• _Aim of the task_
Determine the count of lines containing "computer" in the entries below and return only that figure.

• _Dataset_
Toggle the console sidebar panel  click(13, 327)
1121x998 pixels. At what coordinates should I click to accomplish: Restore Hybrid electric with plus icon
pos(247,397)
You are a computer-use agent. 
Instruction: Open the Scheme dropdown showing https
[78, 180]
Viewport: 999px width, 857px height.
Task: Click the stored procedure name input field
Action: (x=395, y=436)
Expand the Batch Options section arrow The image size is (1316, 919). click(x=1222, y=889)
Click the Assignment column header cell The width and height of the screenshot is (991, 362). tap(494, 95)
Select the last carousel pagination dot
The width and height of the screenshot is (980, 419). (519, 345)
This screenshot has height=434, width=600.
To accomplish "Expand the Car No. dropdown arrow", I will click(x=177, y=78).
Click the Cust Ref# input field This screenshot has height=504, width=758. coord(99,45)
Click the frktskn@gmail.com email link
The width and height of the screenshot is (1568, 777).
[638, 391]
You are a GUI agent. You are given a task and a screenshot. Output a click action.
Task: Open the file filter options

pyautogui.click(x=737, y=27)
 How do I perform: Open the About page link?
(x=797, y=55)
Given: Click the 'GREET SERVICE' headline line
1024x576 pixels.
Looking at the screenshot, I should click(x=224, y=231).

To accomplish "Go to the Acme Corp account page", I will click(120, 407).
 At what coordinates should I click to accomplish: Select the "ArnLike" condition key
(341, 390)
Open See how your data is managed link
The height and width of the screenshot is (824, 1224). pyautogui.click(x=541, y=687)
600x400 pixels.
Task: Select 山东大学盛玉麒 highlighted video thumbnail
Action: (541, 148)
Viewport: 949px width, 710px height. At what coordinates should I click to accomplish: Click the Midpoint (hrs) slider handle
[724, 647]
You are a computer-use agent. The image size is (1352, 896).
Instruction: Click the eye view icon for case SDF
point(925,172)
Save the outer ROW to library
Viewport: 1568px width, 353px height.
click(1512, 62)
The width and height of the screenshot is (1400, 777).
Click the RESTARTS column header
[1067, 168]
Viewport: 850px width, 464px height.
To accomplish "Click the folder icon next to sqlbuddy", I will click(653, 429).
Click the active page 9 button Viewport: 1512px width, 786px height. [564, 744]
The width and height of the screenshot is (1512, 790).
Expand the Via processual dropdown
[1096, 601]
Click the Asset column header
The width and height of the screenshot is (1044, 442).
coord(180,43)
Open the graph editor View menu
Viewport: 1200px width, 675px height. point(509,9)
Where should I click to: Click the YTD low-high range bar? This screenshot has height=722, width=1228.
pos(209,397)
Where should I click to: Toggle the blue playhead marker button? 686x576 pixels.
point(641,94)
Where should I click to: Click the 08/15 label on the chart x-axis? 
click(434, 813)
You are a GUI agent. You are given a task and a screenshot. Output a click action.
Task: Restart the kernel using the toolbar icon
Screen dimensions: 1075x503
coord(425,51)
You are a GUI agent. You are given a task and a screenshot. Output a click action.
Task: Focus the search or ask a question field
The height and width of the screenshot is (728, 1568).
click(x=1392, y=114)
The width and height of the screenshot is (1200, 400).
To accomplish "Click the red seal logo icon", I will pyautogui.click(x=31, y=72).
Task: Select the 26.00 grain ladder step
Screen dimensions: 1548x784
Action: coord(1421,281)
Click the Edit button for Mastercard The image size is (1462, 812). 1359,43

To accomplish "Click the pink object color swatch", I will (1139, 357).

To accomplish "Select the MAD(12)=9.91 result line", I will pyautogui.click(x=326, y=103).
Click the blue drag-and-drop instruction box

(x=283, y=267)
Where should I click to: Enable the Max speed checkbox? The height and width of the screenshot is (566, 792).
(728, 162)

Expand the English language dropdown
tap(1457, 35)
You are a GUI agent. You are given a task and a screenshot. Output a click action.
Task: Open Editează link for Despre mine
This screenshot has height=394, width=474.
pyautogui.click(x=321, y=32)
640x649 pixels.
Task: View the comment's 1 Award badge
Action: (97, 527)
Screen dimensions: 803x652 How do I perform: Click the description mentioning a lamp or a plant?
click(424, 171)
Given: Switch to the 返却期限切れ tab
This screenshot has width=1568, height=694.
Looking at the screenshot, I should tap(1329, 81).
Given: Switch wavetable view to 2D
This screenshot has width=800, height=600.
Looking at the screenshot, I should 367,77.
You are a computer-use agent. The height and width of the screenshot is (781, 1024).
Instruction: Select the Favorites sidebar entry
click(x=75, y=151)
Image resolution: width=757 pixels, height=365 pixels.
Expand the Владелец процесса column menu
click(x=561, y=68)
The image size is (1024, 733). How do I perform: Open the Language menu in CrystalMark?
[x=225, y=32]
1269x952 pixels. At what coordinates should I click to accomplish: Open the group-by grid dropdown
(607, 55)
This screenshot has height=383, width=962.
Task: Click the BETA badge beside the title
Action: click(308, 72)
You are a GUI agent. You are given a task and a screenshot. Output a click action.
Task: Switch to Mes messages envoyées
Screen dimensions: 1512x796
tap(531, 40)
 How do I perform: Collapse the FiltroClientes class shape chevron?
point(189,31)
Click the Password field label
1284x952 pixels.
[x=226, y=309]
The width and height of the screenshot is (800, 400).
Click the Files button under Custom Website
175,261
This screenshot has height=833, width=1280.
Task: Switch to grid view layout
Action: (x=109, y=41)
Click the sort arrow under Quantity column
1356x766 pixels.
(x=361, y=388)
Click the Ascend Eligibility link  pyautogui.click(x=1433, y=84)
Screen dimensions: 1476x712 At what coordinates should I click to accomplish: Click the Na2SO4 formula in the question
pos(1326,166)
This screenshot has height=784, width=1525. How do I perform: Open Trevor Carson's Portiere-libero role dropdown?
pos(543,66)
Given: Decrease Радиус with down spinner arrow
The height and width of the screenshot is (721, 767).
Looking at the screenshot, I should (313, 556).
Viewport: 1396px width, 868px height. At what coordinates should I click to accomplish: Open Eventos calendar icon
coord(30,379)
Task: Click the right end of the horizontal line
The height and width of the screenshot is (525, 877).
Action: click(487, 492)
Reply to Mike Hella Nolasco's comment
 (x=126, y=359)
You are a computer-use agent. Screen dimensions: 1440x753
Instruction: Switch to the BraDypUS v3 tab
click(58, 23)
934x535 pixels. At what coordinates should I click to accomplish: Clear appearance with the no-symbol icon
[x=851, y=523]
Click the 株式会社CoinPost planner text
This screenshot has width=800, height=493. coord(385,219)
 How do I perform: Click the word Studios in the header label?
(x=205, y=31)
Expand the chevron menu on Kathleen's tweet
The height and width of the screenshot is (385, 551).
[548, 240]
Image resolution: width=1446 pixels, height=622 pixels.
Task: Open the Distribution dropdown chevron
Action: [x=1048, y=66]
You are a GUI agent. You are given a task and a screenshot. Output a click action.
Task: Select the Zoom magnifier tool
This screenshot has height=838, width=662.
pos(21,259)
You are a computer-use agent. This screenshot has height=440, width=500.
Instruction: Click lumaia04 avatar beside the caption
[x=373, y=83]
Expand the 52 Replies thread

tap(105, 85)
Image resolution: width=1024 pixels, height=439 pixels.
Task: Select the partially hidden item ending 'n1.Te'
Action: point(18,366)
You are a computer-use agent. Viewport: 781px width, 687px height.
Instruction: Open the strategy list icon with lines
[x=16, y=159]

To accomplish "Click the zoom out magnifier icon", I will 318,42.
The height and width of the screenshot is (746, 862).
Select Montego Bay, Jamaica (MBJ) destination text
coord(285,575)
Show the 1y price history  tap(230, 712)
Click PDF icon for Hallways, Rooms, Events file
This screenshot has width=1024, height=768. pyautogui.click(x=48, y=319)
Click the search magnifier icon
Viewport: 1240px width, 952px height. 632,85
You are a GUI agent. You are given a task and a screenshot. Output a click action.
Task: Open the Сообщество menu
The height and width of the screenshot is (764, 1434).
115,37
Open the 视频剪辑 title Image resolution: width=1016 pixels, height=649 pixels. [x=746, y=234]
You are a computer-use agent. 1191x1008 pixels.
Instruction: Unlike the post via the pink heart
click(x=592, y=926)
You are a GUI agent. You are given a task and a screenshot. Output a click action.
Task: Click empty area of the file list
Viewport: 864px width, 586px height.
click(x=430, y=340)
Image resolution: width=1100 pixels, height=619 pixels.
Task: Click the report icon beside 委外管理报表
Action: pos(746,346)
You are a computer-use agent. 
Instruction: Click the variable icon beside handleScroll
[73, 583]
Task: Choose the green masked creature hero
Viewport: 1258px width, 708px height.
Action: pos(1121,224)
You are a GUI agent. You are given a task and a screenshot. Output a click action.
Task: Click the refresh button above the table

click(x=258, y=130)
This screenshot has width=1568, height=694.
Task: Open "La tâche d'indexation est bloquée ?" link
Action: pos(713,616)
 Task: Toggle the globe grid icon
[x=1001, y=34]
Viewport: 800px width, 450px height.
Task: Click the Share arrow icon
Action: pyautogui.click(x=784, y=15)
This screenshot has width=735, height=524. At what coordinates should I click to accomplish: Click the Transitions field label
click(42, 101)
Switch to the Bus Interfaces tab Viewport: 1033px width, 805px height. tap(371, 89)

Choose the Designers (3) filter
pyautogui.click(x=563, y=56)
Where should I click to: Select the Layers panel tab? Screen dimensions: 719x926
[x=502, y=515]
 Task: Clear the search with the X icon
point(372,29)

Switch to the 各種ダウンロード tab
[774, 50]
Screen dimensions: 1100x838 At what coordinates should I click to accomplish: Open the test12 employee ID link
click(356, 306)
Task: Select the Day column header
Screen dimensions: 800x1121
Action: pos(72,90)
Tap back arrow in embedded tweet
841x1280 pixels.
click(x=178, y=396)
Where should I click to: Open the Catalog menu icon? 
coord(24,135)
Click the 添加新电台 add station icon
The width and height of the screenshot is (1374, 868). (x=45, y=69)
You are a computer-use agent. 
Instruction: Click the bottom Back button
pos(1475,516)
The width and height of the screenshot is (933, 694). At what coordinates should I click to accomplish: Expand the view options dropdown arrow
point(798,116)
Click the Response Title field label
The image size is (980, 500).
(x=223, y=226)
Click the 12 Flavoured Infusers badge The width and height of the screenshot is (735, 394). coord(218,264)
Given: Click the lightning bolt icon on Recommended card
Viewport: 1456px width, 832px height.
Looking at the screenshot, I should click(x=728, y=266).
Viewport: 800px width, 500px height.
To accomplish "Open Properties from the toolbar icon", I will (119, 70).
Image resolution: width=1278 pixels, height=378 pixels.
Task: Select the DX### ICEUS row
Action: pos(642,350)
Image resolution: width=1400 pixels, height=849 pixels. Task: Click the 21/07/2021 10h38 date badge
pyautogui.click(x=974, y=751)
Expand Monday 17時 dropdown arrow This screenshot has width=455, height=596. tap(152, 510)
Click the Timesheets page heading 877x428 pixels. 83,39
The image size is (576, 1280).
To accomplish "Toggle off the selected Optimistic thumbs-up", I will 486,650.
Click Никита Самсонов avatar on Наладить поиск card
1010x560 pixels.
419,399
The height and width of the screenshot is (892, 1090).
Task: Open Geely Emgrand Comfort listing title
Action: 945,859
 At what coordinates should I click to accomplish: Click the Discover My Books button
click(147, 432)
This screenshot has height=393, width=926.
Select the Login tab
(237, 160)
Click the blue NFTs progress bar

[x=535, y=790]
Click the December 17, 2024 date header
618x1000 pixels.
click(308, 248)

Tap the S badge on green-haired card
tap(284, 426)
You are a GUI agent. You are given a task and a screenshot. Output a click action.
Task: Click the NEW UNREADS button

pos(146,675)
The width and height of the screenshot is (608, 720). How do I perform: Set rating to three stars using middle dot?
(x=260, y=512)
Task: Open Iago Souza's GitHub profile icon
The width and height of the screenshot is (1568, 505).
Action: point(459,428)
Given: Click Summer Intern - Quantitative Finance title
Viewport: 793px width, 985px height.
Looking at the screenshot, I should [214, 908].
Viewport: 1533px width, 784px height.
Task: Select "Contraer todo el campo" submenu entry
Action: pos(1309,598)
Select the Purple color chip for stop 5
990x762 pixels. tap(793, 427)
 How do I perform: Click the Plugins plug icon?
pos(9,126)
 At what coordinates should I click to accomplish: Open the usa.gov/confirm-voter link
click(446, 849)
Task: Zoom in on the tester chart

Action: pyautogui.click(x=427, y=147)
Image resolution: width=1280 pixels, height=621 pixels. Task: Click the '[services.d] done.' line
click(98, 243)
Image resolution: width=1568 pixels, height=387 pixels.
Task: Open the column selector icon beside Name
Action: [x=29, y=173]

• _The answer_
9